天狗
ロキがとある霊峰を訪れたいと言い出したのは、それからすぐの事だった。ロキの生まれ育った町に、近い。
「許可はするが、そこに何があるんだ?」
話しを持ちかけられた吉井と大槻が問うと、情報が欲しい、という。
「そこさ、昔から天狗が住んでいるって言い伝えがあるんだよね。エンとレヴィに聞いたら、魔族が住んでいる気配がするって。行って、もし会えたら、話だけでも聞いてみたいと思っているんだ」
「天狗」
「うん。あいつらが言うのには、魔族ではあるけれど、どっちかっていうと、神格化していて、会うのは難しそうなんだけど、ダメで元々だし」
「わかった。充分気を付けて行って来てくれ」
「吉井さん、あざーっす」
おどけた様に笑うロキに、大槻は一層不安が増すのを感じた。やはり、何か引っかかる。
「ロキ、最近、ちょっと無理していないか? 焦っているというか。何か思う所があるのなら、話してくれないか」
声を掛けると、ロキの眼を、昏い何かが過る。一瞬言い淀んで、少し真剣な表情で話し始めた。

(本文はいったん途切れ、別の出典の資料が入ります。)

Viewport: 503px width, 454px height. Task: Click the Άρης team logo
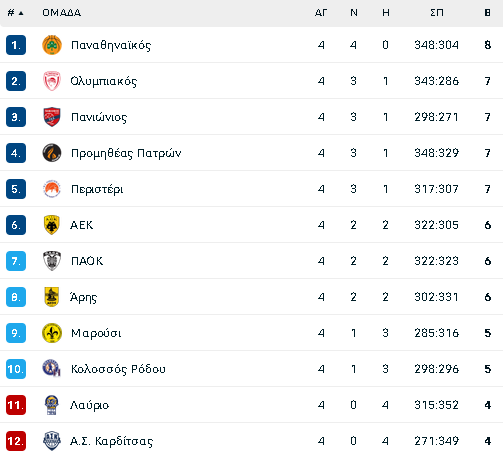click(x=52, y=297)
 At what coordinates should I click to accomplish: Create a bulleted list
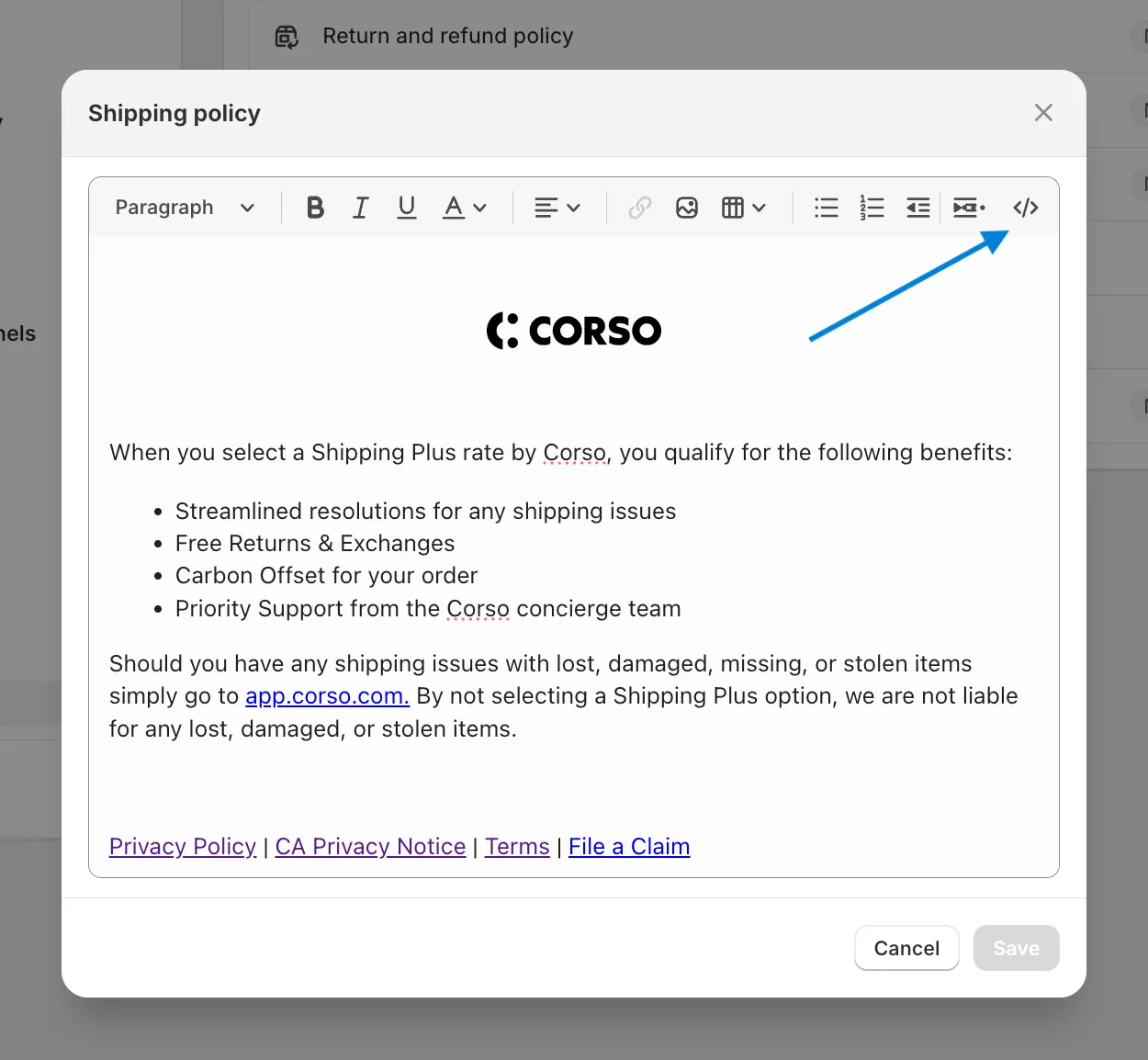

「あいつらさ、この前、ほら、じいちゃんが勝手に連絡して来た時、急に跪いて下向いていたでしょ。後で聞いたら、姿を見る許可も、声を聴く許可も貰っていないから駄目なんだって。許可なく、神の姿や声を聴いちゃいけないんだって。神の前で、立ち上がる事さえダメなんだっていうんだよ。じいちゃんの話しっぷりだとさ、俺ら、いつか神と戦わないといけなそうだろ? けどあいつらがそういう決まりみたいなのがあるんじゃ、最終的に頼れない。俺自身が強くならなきゃ。俺は、人も守るし、あいつらも守るよ」
ロキの言葉に、背筋を冷たいものが走った。胸が締め付けられるような恐怖。吉井も同じ思いだったのかもしれない。緊張を含んだ声でロキに問う。
「それは、事実なのか? 彼らが、神には対峙できない、と」
「うん。スイッチが切り替わるみたいに、条件反射って言うのかな、勝手に動けなくなっちゃうんだって」
「谷城君、君はどう思う? やはり、神は我々を滅ぼそうとしていると思うか? 抗うためには、戦わねばならぬ、と」
「俺も、いろんなパターンを考えてはみた。神は直接、この世界に干渉できない、って事はないかな、とかさ。わざわざ魔族を使って襲わせているのって、何か理由があるかもしれないし。もしかして、強い魔族を作る事はできても、神自体はそんなに強くない、とか。
まあ、どっちにしても、人類の敵になる神がいるんだとしたら、いつか何らかの形で戦わないといけないんじゃないかと思う」
そう言って肩をすくめたロキが、何か言いかけた吉井を不思議そうに見る。吉井もロキと、彼の視線に気付いた大槻に、言い辛そうに言葉を探してから「少し待っていてくれ」といい、席を立った。